**AIM OF THE EXERCISE:** The output is the lines below from the one with "The image size is (1385, 1039)." through the one with "This screenshot has height=549, width=919.", both included, printed exactly and with no other line.

**DATA FOR PROCESSING:**
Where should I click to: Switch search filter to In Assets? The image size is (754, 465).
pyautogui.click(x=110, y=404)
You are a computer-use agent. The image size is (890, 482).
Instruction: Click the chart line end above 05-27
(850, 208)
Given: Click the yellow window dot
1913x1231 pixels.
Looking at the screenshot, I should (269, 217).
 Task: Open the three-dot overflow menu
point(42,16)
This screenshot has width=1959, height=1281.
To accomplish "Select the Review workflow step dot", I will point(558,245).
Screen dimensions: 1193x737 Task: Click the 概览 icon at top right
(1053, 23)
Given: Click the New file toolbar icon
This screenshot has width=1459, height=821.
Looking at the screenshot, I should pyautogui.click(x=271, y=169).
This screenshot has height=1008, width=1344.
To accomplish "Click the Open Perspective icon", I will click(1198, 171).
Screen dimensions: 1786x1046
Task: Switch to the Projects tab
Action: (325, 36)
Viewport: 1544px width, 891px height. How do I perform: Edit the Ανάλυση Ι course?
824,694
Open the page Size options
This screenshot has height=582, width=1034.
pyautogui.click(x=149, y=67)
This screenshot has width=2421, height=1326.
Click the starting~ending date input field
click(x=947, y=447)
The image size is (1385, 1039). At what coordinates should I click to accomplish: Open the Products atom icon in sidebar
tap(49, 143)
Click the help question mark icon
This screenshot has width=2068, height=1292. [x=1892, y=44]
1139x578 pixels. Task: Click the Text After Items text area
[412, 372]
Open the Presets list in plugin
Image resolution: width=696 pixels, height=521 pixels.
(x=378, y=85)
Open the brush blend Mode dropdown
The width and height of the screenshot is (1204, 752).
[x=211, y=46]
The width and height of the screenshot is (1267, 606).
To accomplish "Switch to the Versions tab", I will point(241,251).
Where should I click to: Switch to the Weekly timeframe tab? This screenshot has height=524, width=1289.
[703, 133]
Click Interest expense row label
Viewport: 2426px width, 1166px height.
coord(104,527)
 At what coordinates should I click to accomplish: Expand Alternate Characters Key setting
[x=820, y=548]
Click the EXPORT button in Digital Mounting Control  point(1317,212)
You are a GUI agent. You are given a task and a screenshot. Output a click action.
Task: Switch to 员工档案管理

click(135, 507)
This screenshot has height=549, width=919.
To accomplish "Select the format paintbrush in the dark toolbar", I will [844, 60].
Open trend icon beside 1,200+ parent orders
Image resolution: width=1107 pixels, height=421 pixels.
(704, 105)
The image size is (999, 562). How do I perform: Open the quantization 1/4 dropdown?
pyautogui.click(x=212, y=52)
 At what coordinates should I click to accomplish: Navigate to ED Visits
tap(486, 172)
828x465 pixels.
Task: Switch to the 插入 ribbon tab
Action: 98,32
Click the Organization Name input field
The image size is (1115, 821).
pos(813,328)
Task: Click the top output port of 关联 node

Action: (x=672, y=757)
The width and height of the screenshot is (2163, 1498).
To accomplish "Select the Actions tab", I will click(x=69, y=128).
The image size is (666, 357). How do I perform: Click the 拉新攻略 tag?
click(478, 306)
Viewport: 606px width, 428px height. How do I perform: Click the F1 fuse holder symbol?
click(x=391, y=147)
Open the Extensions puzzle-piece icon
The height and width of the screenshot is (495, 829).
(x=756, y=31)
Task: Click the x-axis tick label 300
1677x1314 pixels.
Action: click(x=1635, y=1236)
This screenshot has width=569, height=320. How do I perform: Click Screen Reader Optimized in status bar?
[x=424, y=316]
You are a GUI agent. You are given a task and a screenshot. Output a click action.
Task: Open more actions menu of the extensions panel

**RESULT OF THIS TASK:**
The image size is (1385, 1039). At what coordinates should I click to accomplish: Open the Products atom icon in sidebar
tap(49, 143)
Click the help question mark icon
This screenshot has width=2068, height=1292. [x=1892, y=44]
1139x578 pixels. Task: Click the Text After Items text area
[412, 372]
Open the Presets list in plugin
Image resolution: width=696 pixels, height=521 pixels.
(x=378, y=85)
Open the brush blend Mode dropdown
The width and height of the screenshot is (1204, 752).
[x=211, y=46]
The width and height of the screenshot is (1267, 606).
To accomplish "Switch to the Versions tab", I will point(241,251).
Where should I click to: Switch to the Weekly timeframe tab? This screenshot has height=524, width=1289.
[703, 133]
Click Interest expense row label
Viewport: 2426px width, 1166px height.
coord(104,527)
 At what coordinates should I click to accomplish: Expand Alternate Characters Key setting
[x=820, y=548]
Click the EXPORT button in Digital Mounting Control  point(1317,212)
You are a GUI agent. You are given a task and a screenshot. Output a click action.
Task: Switch to 员工档案管理

click(135, 507)
This screenshot has height=549, width=919.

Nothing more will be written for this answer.